SFEBES2007 Oral Communications Clinical and translational endocrinology (8 abstracts)
1MRC Human Reproductive Sciences Unit, Edinburgh, United Kingdom; 2Division of Reproductive and Developmental Sciences, University of Edinburgh, Edinburgh, United Kingdom.
Steroid receptors are members of a family of ligand-activated transcription factors that mediate tissue responses to a variety of endocrine stimuli. Using the human endometrium as a paradigm of a steroid responsive tissue, we aimed to characterise the expression and function of the oestrogen-receptor related orphan nuclear receptors (ERR) alpha and beta. ERRs share significant sequence homology with oestrogen receptors (ER) alpha and beta but are unable to bind oestradiol. They are reported to regulate gene expression by binding to the ER response elements (ERE) or SF1 binding sites (SFRE) in gene promoters. In the present study we used immunohistochemistry and Taqman quantitative RT-PCR to determine the expression pattern of ERRalpha and ERRbeta in human endometrium. Both ERRs were detected in the stromal and epithelial compartments, and were co-expressed with ERalpha and/or ERbeta in a number of different cell types. Using transient transfection assays with luciferase-linked reporters in a range of cell types we assessed the impact of ERR expression on ERE- and SFRE-mediated gene induction.

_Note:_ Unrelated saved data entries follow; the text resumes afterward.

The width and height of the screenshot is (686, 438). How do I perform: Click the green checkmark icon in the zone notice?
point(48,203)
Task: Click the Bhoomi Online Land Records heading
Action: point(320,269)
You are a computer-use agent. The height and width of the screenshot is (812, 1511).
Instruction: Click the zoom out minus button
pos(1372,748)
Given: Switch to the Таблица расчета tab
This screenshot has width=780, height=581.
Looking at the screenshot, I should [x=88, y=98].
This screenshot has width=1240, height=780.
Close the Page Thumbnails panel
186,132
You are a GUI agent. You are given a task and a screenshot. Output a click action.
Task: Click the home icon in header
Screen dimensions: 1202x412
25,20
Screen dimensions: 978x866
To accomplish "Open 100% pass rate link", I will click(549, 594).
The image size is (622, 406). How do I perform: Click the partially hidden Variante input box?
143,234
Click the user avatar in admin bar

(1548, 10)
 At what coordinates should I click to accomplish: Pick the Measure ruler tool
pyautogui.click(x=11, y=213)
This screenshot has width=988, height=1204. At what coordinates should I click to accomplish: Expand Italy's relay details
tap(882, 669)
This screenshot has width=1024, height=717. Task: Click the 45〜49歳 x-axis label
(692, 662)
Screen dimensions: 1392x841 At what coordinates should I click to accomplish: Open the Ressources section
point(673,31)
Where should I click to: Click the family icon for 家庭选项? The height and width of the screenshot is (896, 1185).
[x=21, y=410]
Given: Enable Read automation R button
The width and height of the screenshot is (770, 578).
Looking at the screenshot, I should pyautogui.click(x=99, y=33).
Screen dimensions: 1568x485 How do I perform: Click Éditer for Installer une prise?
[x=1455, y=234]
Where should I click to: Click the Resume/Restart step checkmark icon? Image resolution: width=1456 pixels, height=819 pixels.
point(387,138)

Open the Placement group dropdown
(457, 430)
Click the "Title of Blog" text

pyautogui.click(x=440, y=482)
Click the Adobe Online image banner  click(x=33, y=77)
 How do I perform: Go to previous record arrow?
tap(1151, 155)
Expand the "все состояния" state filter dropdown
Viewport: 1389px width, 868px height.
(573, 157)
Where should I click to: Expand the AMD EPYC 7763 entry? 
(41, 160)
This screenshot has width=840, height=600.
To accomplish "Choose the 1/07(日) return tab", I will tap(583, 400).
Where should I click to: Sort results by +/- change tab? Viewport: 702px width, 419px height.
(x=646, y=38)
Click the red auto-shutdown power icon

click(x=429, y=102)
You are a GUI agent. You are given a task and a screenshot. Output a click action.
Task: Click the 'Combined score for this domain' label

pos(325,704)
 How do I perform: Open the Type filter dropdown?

Surprisingly, in contrast to previous reports, we failed to observe any evidence of constitutive activation by the receptor on reporter gene expression. However we were able to modulate reporter gene activity when cells were co-transfected with nuclear receptor coactivators such as the peroxisome proliferator-activated receptor gamma coactivator 1 alpha (PGC1alpha). In addition, preliminary data suggest that expression of ERRs can modulate ER-dependent activation of ERE-mediated gene expression. Taken together this data suggests that within cells, including those of the human endometrium, the ERRs may modulate steroid induced ER activation of gene expression through sharing of nuclear receptor coactivators or by direct interaction with ERE promoters.